WHAT IS EXPECTED
Would you transcribe the line containing "[Search] (1504, 190)" and every line after it, through the end of the records below, exactly and with nothing else?

RECORDS
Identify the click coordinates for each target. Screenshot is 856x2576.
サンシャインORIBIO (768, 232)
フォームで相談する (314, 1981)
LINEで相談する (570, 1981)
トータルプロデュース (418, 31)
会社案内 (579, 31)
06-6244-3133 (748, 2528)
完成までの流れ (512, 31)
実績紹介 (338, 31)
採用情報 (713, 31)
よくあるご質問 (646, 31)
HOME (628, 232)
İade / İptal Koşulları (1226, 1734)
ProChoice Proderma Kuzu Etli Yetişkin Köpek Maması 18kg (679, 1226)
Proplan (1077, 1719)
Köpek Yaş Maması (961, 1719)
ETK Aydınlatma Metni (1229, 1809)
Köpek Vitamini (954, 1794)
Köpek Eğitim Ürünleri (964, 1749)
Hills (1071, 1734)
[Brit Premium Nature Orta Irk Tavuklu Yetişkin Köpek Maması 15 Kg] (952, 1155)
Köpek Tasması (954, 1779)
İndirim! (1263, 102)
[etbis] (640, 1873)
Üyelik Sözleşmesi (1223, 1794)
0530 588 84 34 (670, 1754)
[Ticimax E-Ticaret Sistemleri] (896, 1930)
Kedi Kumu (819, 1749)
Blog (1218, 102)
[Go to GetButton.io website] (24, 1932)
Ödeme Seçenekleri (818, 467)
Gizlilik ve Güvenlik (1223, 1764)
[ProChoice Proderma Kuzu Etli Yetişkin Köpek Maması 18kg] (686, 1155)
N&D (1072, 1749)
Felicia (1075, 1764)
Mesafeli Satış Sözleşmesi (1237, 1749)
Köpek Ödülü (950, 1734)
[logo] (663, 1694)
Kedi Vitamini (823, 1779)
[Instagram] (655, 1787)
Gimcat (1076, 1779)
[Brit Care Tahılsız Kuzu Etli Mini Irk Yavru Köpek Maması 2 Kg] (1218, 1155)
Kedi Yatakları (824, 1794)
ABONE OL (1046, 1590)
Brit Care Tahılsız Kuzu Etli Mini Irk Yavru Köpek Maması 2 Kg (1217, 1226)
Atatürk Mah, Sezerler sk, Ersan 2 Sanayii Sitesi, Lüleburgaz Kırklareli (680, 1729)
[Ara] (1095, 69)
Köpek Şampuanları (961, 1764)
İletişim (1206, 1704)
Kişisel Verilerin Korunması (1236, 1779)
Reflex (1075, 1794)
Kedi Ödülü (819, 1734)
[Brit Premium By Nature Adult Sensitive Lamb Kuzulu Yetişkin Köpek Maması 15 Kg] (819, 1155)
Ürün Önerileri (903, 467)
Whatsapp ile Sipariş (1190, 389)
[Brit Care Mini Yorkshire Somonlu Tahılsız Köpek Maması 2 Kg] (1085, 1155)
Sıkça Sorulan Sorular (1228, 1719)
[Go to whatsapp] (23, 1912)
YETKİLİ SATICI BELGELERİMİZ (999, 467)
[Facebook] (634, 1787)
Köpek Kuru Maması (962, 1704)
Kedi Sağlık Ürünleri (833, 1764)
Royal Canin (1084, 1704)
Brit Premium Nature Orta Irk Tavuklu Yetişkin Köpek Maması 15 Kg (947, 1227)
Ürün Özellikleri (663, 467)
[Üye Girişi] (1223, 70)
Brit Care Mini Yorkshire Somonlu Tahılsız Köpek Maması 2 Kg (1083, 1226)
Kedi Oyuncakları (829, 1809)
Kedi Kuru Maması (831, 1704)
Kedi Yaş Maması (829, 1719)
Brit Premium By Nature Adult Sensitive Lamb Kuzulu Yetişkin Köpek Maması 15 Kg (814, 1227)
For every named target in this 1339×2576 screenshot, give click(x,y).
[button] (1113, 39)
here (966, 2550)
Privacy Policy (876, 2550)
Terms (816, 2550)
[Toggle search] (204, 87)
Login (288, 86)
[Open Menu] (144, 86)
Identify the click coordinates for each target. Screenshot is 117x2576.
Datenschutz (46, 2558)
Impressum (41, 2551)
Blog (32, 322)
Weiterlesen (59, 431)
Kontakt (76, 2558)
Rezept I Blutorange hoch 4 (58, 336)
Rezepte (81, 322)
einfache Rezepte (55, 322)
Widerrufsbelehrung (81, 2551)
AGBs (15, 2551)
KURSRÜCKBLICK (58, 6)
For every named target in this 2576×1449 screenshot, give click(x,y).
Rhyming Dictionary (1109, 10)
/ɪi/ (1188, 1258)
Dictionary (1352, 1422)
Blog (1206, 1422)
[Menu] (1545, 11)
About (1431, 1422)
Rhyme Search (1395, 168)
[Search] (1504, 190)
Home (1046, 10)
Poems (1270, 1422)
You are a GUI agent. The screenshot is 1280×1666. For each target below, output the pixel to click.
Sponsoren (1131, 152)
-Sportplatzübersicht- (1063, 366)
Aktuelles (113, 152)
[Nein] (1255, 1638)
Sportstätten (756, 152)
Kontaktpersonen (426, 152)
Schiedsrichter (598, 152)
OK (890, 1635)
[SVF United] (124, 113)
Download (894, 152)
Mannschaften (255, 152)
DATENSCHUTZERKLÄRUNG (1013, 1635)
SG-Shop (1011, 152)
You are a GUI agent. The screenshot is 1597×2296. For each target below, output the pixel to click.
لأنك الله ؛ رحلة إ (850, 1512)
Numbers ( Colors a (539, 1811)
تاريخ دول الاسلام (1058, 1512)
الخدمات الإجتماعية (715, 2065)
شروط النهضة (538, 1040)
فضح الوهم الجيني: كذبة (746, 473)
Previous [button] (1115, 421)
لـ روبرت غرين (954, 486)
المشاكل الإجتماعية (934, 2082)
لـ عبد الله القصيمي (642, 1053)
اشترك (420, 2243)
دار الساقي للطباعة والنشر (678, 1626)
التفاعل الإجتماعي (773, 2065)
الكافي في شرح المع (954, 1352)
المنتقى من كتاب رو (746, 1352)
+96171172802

RESULT
[Search] (1504, 190)
Home (1046, 10)
Poems (1270, 1422)
You are a GUI agent. The screenshot is 1280×1666. For each target below, output the pixel to click.
Sponsoren (1131, 152)
-Sportplatzübersicht- (1063, 366)
Aktuelles (113, 152)
[Nein] (1255, 1638)
Sportstätten (756, 152)
Kontaktpersonen (426, 152)
Schiedsrichter (598, 152)
OK (890, 1635)
[SVF United] (124, 113)
Download (894, 152)
Mannschaften (255, 152)
DATENSCHUTZERKLÄRUNG (1013, 1635)
SG-Shop (1011, 152)
You are a GUI agent. The screenshot is 1597×2296. For each target below, output the pixel to click.
لأنك الله ؛ رحلة إ (850, 1512)
Numbers ( Colors a (539, 1811)
تاريخ دول الاسلام (1058, 1512)
الخدمات الإجتماعية (715, 2065)
شروط النهضة (538, 1040)
فضح الوهم الجيني: كذبة (746, 473)
Previous [button] (1115, 421)
لـ روبرت غرين (954, 486)
المشاكل الإجتماعية (934, 2082)
لـ عبد الله القصيمي (642, 1053)
اشترك (420, 2243)
دار الساقي للطباعة والنشر (678, 1626)
التفاعل الإجتماعي (773, 2065)
الكافي في شرح المع (954, 1352)
المنتقى من كتاب رو (746, 1352)
+96171172802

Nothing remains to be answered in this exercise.